Les progrès technologiques facilitent également la mise en œuvre de la démocratie directe. L'utilisation généralisée d'Internet et des smartphones permet aux citoyens d'exprimer leur opinion sur des questions d'importance nationale à tout moment et en tout lieu. Cette approche, appelée démocratie électronique, joue un rôle important dans l'élargissement de la participation publique et le renforcement de la communication entre les représentants et le peuple. Cela se fait de diverses manières, pas seulement par le vote, mais aussi par des consultations politiques, des audiences publiques, des sondages et d'autres moyens pour garantir que les souhaits du peuple soient pris en compte dans le processus d'élaboration des politiques.

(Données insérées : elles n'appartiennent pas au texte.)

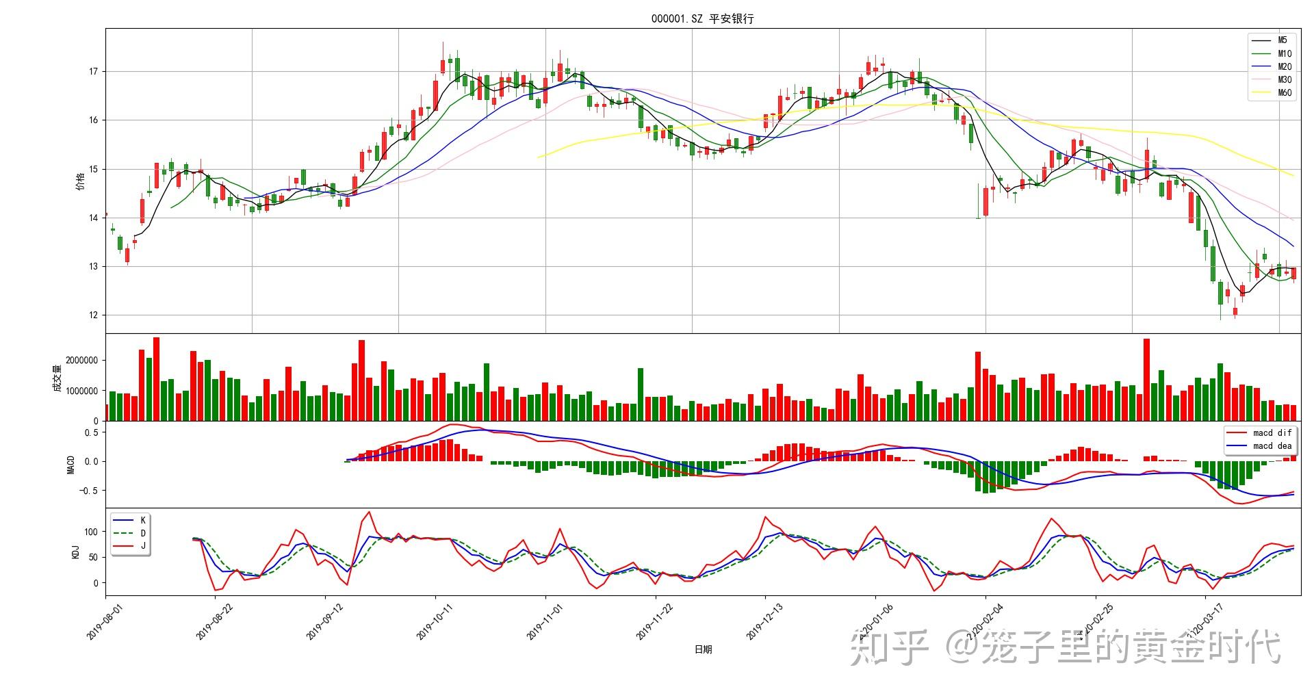This screenshot has height=700, width=1314.
Task: Select the macd dea legend entry
Action: click(1272, 446)
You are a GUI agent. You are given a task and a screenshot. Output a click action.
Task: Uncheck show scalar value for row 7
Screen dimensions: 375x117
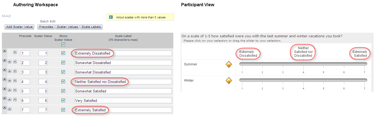pos(63,110)
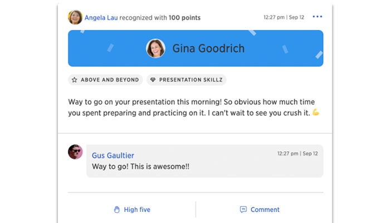Open the three-dot more options menu

(x=317, y=17)
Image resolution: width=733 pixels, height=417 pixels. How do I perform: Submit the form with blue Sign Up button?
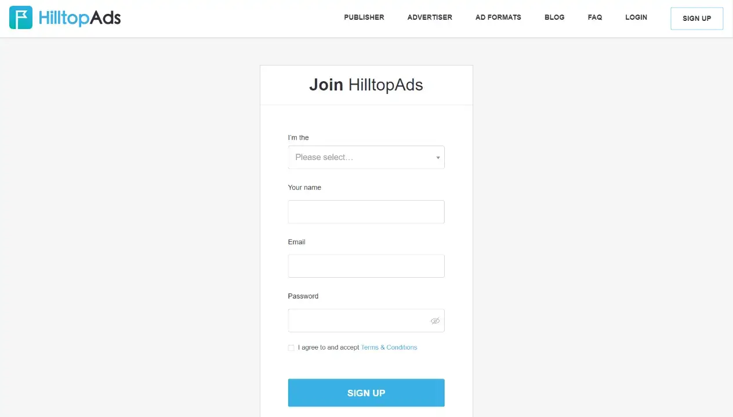(366, 393)
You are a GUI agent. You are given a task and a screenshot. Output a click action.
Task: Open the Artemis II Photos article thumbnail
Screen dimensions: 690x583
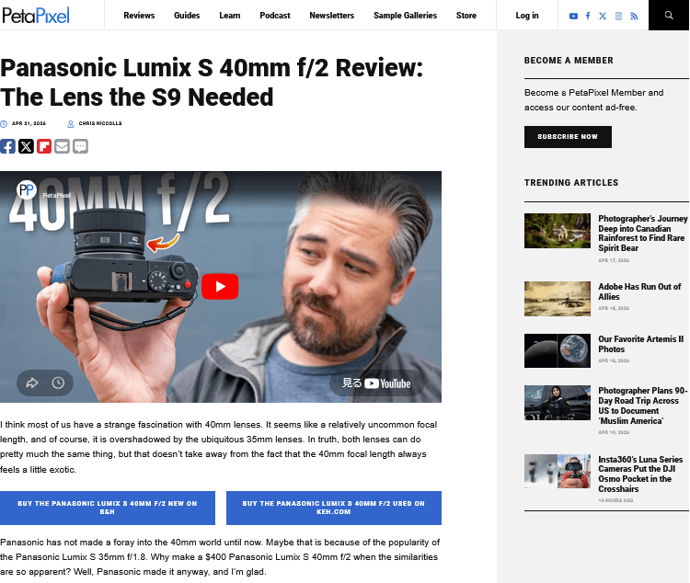click(558, 350)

En conclusion, la relation entre le peuple et ses représentants dans les démocraties est complexe et comporte plusieurs niveaux. La délégation obligatoire comme la délégation libre ont chacune leurs avantages et leurs inconvénients, et une solution consiste à introduire des éléments de démocratie directe pour les compléter. En augmentant la participation du peuple et en veillant à ce que le pouvoir des représentants soit correctement contrôlé, on peut parvenir à une démocratie plus saine et plus équilibrée.